Review: Kitty Takes a Vacation (Kitty Norville #3) by Carrie Vaughn

Kitty Takes a Holiday (Kitty Norville, #3)Kitty Takes a Holiday by Carrie Vaughn
My rating: 3 of 5 stars

This is the third book in the Kitty Norville series. As much as I appreciate that the books don't fall into a convenient formula, it makes for some uneven quality of the books.

In this installation, Kitty is taking a break while she works on a memoir about her life and how she became a werewolf. Only, she's stuck, and doesn't know where to start. Then barbed-wire crosses start showing up on her property, as well as animal sacrifices on her front porch. And, to top it all off, her lawyer, Ben, is brought to her by her werewolf hunter buddy, Cormac, because he's been bitten.
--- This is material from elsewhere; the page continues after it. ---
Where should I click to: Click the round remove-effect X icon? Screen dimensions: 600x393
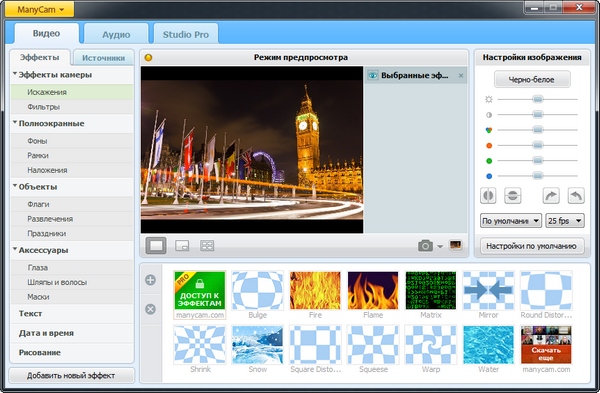(x=150, y=309)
So far, every book surprises us by where Kitty starts out, and where she ends up. For a series, there are a lot of changes from one book to the next. Kitty remains unsure of herself, but a reader can track her progress. Her reason for rising to the occasion makes perfect sense: with Ben to look out for, she has something more important to worry about.

Unfortunately, Ben drags the story down a lot. He spends a good chunk of the plot moping, and planning to have Cormac kill him so he won't have to live as a werewolf. While it does give Kitty a chance to reflect on the drawbacks of lycanthropy, the back-and-forth, stomping about, and pouting don't make for interesting reading.
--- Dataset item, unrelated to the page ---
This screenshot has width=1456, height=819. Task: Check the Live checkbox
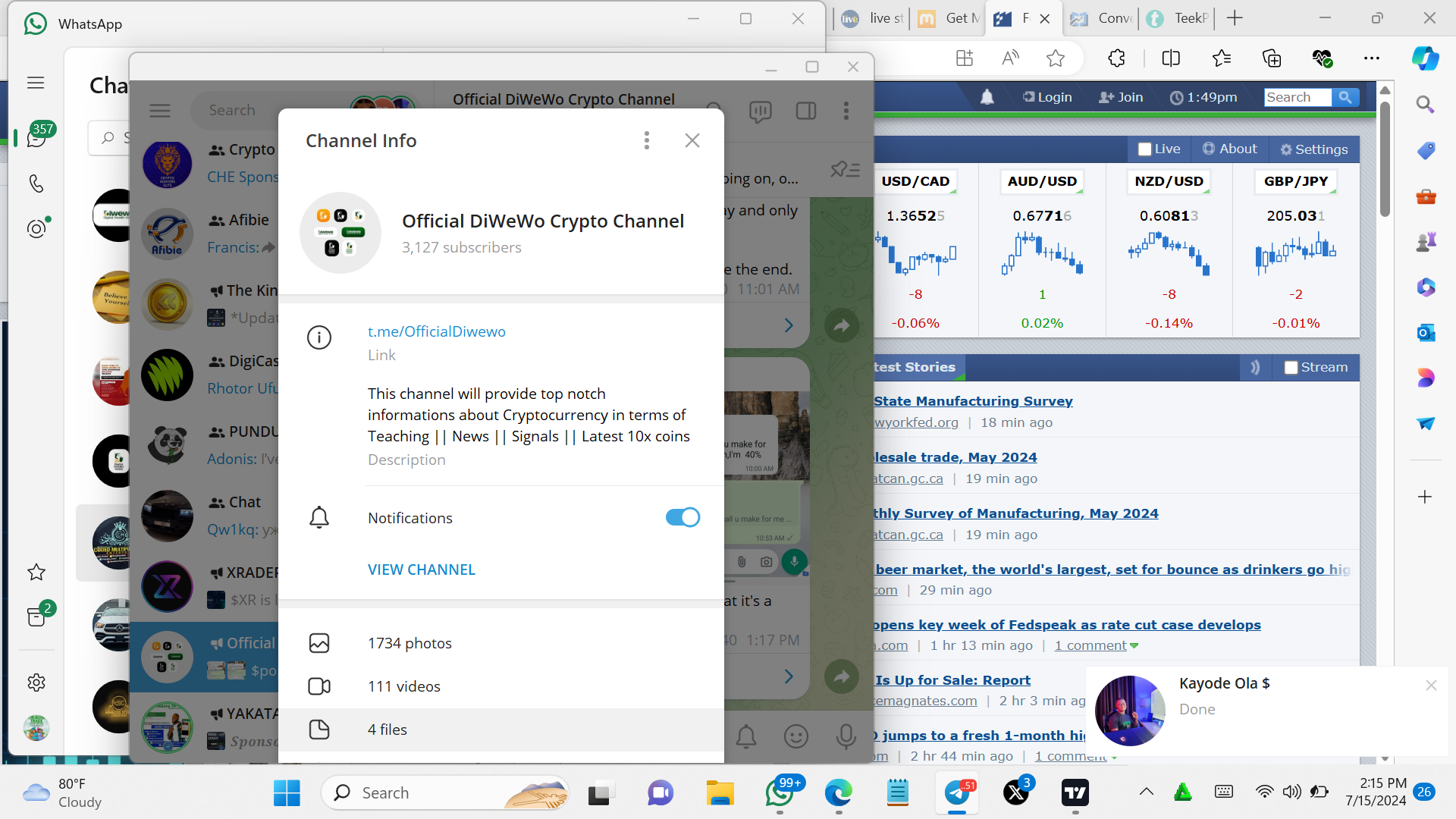click(x=1145, y=149)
There's a mystery within this book, but it's fairly obvious who's behind it. The town where Kitty's hiding out has so few people, and she interacts with even fewer than that. The mystery definitely didn't do anything to heighten the tension.
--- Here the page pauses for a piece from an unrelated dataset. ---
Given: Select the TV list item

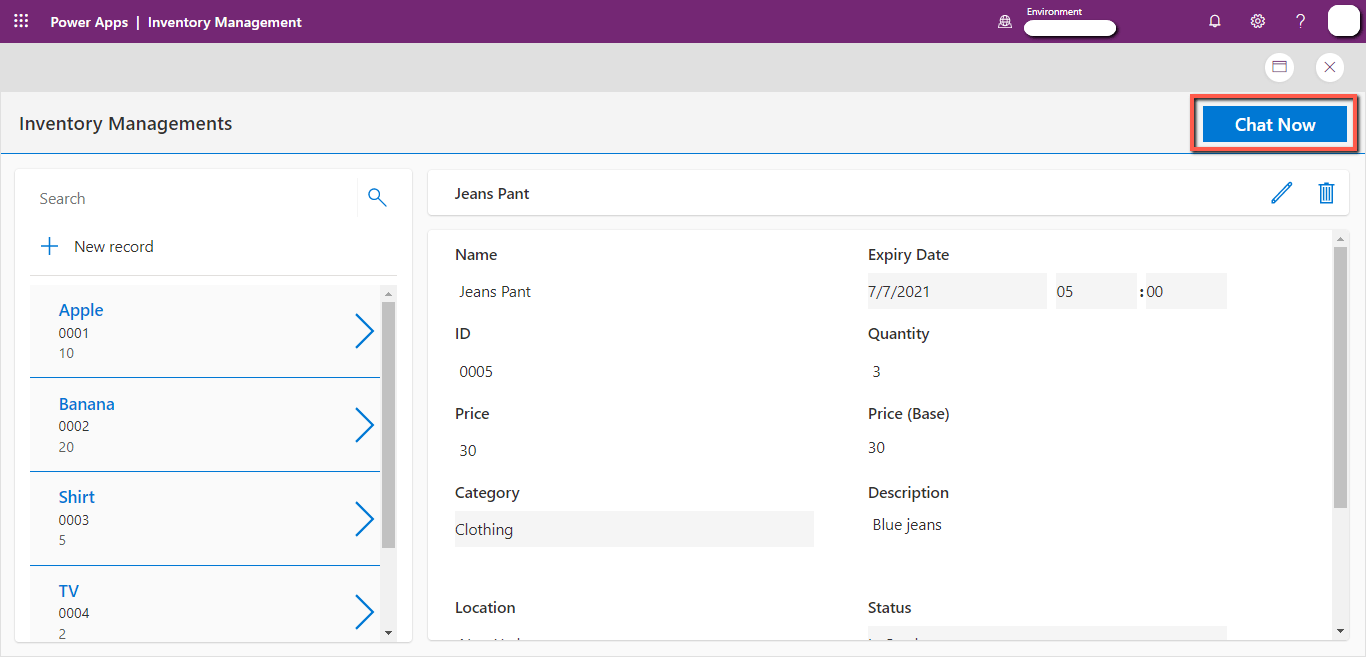Looking at the screenshot, I should tap(205, 602).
The pacing is off in this book. The main conflicts are presented to Kitty one at a time, which is awfully polite of them. The biggest of the problems takes until the last third of the book to show up, and it's so geographically removed that I wondered why the author bothered including it in this book. It made the plot take on a stuttering, start-and-stop momentum that made it hard to want to keep reading.

I do plan to pick up the fourth book in this series, but I'm not in any hurry to get to it. Hopefully the pacing is better. I don't think I could make it through another book about Kitty killing time until she's ready to join the world of the living.

I listened to this book on audio, narrated by Marguerite Gavin. She has a lovely, smoky sort of voice, the kind of voice I can imagine Kitty, herself, might have. Though, her pronunciation of "lycanthropy" gets more annoying every time I hear it.